Unit failures with: balena-hostname-conf.service, balena-hostname-conf.service, balena-engine.socket

Hi,

I’m wondering if anyone might be able to help me debug an uncommon failure I’ve got with
Balena OS and our ARM board (TM3). It happened approximately once out of 4048 reboots.

Very occasionally we noticed the hostname wasn’t being set correctly by the Balena services, it was set to the kernel compiled hostname, H6.

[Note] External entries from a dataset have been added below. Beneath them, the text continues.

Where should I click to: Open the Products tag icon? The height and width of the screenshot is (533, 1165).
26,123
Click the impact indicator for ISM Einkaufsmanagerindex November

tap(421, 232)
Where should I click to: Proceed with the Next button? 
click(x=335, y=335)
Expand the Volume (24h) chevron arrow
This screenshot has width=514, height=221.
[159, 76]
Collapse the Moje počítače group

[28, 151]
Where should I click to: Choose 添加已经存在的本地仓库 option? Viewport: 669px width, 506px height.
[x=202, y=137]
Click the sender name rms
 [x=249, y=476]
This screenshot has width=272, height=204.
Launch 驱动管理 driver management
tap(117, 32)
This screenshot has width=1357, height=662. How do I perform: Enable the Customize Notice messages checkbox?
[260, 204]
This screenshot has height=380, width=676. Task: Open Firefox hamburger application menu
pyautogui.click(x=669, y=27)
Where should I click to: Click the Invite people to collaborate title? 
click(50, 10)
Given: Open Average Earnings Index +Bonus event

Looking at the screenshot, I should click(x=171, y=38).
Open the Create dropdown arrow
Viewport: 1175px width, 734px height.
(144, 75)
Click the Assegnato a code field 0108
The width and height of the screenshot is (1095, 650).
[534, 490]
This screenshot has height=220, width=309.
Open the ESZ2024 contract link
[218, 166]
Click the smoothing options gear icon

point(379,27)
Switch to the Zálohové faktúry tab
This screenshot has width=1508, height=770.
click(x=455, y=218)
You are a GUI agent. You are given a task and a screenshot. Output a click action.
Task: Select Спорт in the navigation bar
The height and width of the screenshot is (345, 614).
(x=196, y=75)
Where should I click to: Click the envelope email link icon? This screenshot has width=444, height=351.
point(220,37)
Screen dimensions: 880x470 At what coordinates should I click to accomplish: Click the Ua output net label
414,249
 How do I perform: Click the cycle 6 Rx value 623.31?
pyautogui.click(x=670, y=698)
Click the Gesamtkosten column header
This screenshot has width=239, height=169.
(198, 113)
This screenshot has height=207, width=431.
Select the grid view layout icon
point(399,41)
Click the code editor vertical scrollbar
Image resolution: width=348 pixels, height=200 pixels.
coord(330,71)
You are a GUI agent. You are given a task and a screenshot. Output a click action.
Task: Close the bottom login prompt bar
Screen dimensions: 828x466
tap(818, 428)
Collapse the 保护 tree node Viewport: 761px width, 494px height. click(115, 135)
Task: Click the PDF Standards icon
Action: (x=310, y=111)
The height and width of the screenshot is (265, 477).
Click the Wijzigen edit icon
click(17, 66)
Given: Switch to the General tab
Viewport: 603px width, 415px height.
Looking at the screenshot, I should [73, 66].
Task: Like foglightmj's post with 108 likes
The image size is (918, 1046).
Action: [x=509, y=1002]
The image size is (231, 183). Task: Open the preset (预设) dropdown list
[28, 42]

After looking a bit more into this, I noticed some of the Balena services weren’t running correctly -

root@H6:~# systemctl list-units --failed
  UNIT                         LOAD   ACTIVE SUB    DESCRIPTION                         
● balena-hostname-conf.service loaded failed failed balena-hostname.json watcher service
● balena-hostname.service      loaded failed failed Balena Hostname Configuration       
● balena-engine.socket         loaded failed failed Docker Socket for the API

I noticed by doing journalctl -u balena-hostname.service, I found:

Oct 30 08:18:56 H6 balena-hostname[1387369]: [balena-hostname][INFO] Setting hostname.
Oct 30 08:18:56 H6 balena-hostname[1387369]: [balena-hostname][INFO] Generating default based on short UUID.
Oct 30 08:18:56 H6 balena-hostname[1387369]: [balena-hostname][ERROR] UUID missing from config.json.
Oct 30 08:18:56 H6 systemd[1]: balena-hostname.service: Main process exited, code=exited, status=1/FAILURE

I noticed though ‘/mnt/boot/config.json’ does have a UUID in.

The particular image being used was built with ./balena-yocto-scripts/build/barys -m tm3 -d

Any pointers would be much appreciated!

I’ve spent a while looking more into this:

I think the issue is related to /usr/bin/balena-hostname.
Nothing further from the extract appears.